The Palestine Writing Workshop
I’m a little more than halfway through my residency here at the Palestine Writing Workshop in Birzeit. Here is a belated post of what I’ve been up to:
I arrived in Birzeit, a village not far from Ramallah, at the beginning of June. My main role here is to lead a three-week creative nonfiction workshop called “Writing Real Life.” My plan for the workshop is to have each participants compose three original works of creative nonfiction that I assign – one each week – then gather as a group on the weekend to discuss everyone’s stories. My aim is to introduce writers to the process of writing from ‘real’ experience and to learn how to be a critical reader of other writers’ work.

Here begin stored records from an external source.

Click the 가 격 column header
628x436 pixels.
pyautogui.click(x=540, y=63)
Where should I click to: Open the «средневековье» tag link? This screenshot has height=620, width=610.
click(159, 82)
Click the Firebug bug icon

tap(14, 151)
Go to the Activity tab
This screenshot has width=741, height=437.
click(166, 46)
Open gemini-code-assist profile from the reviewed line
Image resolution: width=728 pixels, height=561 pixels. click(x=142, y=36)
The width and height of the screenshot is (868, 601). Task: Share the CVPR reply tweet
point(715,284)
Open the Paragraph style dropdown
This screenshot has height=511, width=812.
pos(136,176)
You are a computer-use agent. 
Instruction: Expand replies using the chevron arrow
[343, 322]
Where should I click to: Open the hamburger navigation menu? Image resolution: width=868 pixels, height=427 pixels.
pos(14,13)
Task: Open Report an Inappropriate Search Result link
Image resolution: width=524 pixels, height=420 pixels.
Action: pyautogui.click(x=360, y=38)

Twelve people registered up for the workshop, and nine showed up. All are women – the only male to register never appeared. The women, though, have little in common but their gender and the fact that they live in Palestine. They range in age from early twenties to mid-seventies. Some of the women were born in here in Palestine. Some were born in America. Some of travelled widely abroad. Others have not. I feel fortunate to have such a diverse group of writers to work with.

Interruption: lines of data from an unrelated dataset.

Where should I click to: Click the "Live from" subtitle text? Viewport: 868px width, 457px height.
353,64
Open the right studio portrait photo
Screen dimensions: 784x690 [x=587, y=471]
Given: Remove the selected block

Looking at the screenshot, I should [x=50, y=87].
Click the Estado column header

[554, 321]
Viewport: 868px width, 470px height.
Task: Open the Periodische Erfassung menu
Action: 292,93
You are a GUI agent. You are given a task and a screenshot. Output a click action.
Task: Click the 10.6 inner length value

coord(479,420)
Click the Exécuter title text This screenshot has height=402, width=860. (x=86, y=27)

The diversity extended to what they chose to write about. For the first assignment, I had them write a short scene from their life. I got a little bit of everything. A travel story about a trip to South America. A scene from inside a meeting of international NGOs. A story about losing a little brother among the crowds praying at al-Aqsa Mosque. A story about ice cream and one about ice hockey (Pandering to the Canadian instructor, perhaps?). One woman recalled a childhood summer living in half an old house while her father dismantled the other half, plank by plank. One writer recalled the night before a family trip to Puerto Rico. Another wrote about living in her family’s pharmacy during the Second Intifada. One writer wrote about a terrifying confrontation with her father. I think everyone in the group was particularly moved by this story and admired the writer’s courage.
I won’t post their stories on this blog, but here are some memorable lines from their first assignment:
We’ve suspected every man and woman who walked by carrying a little boy. He was wearing a blue shirt, jeans, and one shoe. He had a beautiful long lock of hair, so he was easy to spot from behind, unless a kidnapper has scissors.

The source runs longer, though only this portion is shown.